My suggestion is to either mix protected and non-protected pages, if you’re allowed to do that, or to have a protected site for the living and an open site for your deceased family members. There are certain pages in leigh.org that are about my sisters and me, and those pages are password protected. Also, there are no links to them (you have to know the exact URL to find them). The rest of the leigh.org site is open.
My wife’s Norwegian site at http://www.bergstedt.org/ is similar. The pages for family reunion pictures are password protected (but are linked from the home page), and the rest of the site is open. We have received two e-mails from distant cousins in Norway who discovered the site. They have not yet provided information, but communication has been established between US and Norwegian branches of the family.
I also set up a site on the Websters in Cedar City. My great-grandfather Francis Webster came west with the Martin Handcart Company. A cousin in Las Vegas found this site and gave me a CD with 3000 family pictures on it!
Since I do my own site design, rather than use a template from a free site, I can mix open and password protected pages. People using free sites would need to have two sites. There are many free sites available that are not necessarily related to genealogy, but that can be used for open sites.
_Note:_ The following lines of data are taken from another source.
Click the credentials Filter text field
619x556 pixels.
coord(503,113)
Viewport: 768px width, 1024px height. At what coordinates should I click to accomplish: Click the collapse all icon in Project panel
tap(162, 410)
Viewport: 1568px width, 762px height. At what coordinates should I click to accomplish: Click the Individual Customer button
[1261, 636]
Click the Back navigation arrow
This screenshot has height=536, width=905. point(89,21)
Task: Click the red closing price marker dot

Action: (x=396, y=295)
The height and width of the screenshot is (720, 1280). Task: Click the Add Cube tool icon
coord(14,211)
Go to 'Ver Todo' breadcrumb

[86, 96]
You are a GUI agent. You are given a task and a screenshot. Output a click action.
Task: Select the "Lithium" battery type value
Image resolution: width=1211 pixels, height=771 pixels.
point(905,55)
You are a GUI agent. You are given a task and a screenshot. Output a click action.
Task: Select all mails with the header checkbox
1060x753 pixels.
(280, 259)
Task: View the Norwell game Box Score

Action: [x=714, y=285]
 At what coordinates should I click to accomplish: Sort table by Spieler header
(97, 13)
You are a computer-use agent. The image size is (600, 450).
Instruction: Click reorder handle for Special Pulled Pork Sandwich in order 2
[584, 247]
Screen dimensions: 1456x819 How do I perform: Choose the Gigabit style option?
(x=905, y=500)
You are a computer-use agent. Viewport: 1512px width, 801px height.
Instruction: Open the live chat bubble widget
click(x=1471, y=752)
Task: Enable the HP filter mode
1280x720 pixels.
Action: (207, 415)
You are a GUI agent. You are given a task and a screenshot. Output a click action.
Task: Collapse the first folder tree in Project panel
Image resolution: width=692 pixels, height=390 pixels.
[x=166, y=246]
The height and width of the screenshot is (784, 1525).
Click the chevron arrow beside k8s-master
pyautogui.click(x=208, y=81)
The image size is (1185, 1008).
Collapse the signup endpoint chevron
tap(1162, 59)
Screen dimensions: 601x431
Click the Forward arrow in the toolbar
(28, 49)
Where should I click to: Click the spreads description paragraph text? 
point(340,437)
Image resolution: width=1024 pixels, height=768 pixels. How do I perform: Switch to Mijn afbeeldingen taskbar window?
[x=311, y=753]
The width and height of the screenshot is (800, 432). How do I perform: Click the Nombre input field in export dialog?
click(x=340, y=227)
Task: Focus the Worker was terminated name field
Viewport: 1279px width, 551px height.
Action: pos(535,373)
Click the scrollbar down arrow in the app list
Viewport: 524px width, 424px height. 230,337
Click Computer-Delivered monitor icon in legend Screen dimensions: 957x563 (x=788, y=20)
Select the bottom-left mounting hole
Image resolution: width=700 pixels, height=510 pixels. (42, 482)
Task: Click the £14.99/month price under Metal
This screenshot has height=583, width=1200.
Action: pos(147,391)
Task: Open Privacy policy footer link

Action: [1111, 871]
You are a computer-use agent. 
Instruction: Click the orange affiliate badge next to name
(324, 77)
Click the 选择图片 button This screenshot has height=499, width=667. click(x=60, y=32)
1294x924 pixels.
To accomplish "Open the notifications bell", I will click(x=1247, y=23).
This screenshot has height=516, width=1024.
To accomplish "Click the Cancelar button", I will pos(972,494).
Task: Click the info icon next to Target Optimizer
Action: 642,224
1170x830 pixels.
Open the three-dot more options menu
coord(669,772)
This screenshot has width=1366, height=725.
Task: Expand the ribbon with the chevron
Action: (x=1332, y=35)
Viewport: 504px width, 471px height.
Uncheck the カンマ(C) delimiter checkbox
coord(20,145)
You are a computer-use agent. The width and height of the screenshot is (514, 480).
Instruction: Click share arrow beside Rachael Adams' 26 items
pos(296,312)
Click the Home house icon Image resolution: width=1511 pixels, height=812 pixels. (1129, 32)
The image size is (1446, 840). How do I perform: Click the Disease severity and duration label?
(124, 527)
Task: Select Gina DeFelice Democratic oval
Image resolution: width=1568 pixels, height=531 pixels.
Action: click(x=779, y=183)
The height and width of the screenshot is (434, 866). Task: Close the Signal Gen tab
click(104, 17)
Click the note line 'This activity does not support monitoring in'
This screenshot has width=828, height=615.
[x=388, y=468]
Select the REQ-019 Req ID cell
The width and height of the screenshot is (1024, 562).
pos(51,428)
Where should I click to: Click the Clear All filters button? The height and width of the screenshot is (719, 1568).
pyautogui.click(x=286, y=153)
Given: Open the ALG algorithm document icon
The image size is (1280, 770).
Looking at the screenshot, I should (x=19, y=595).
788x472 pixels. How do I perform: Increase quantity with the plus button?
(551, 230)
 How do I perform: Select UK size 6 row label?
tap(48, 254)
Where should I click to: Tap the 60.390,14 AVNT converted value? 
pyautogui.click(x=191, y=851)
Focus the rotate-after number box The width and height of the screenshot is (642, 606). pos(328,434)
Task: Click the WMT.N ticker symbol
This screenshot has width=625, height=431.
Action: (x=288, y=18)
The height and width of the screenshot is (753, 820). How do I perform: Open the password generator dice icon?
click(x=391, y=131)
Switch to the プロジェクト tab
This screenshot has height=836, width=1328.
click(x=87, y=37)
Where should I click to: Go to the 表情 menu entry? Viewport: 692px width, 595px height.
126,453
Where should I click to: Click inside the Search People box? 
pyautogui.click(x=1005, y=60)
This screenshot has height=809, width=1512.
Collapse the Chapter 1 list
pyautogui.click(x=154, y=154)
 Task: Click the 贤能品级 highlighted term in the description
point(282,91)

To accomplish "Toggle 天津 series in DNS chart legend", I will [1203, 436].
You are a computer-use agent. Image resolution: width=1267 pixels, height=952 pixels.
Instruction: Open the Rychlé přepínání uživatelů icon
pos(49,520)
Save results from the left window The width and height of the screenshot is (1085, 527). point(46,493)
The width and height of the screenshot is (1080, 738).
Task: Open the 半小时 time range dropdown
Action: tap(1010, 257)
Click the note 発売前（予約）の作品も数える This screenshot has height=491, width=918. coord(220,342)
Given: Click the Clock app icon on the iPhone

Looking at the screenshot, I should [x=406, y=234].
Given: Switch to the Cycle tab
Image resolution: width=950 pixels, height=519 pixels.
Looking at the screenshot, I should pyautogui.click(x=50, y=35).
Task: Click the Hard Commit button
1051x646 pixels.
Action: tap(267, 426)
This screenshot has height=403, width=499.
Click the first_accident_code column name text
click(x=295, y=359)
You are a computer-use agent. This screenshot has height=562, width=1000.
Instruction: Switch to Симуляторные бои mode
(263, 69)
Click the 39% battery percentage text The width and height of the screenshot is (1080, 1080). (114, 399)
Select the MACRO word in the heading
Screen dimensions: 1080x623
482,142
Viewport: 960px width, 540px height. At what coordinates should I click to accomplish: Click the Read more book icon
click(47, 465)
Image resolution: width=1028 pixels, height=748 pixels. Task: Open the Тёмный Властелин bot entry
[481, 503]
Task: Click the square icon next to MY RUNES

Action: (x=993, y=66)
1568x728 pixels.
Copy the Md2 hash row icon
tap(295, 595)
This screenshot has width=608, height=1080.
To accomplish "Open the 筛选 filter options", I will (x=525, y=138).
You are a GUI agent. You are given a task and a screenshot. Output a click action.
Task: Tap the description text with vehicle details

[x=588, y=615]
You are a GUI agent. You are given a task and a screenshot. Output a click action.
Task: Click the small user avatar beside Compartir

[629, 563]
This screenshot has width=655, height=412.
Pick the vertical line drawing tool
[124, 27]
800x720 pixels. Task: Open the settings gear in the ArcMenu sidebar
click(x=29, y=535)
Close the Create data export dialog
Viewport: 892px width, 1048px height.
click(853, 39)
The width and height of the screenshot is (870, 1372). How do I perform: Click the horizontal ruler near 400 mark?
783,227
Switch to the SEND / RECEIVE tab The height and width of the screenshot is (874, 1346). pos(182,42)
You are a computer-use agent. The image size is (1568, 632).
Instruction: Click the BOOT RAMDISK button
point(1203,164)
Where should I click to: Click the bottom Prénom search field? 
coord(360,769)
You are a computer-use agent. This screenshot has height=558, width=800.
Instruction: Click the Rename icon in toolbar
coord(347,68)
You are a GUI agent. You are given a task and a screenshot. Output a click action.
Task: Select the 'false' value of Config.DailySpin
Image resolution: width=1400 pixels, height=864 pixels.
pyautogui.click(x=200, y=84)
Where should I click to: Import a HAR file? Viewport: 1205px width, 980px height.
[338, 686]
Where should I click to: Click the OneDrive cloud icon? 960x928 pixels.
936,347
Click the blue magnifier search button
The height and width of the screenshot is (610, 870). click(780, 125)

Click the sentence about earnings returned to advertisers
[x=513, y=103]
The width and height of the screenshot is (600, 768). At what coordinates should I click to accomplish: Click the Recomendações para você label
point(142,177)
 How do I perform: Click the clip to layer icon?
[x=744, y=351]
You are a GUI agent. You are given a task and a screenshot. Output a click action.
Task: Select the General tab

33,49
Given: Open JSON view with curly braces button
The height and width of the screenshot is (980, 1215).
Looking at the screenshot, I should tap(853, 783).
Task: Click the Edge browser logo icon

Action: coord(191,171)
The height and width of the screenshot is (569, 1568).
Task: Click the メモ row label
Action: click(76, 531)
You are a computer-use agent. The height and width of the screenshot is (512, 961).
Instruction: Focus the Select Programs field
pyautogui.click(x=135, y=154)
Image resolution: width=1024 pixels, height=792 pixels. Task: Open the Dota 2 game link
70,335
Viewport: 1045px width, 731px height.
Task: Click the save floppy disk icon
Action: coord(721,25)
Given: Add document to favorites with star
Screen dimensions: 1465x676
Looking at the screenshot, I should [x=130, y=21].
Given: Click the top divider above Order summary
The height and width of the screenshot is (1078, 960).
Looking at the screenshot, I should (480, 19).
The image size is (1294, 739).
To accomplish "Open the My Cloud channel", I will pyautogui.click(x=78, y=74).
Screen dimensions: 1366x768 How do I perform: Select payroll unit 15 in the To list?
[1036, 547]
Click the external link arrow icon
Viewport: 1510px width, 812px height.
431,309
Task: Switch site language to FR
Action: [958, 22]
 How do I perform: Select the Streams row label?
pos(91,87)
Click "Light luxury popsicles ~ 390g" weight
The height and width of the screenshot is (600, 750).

My contact with you, Sherlene, came by way of cousin David E. Langford, who visited my Mormon site at http://www.shire.net/mormon/molunny.html. On this site I give a recipe for “mulonny,” while detailing that I am descended from James Harvey Langford of Kentucky, so was raised on sorghum and corn bread. Cousin David saw the reference to our common ancestor and sent me an e-mail. Good food not only lures relatives to kitchens, but to your sites, so it pays to attach an ancestor’s name where applicable.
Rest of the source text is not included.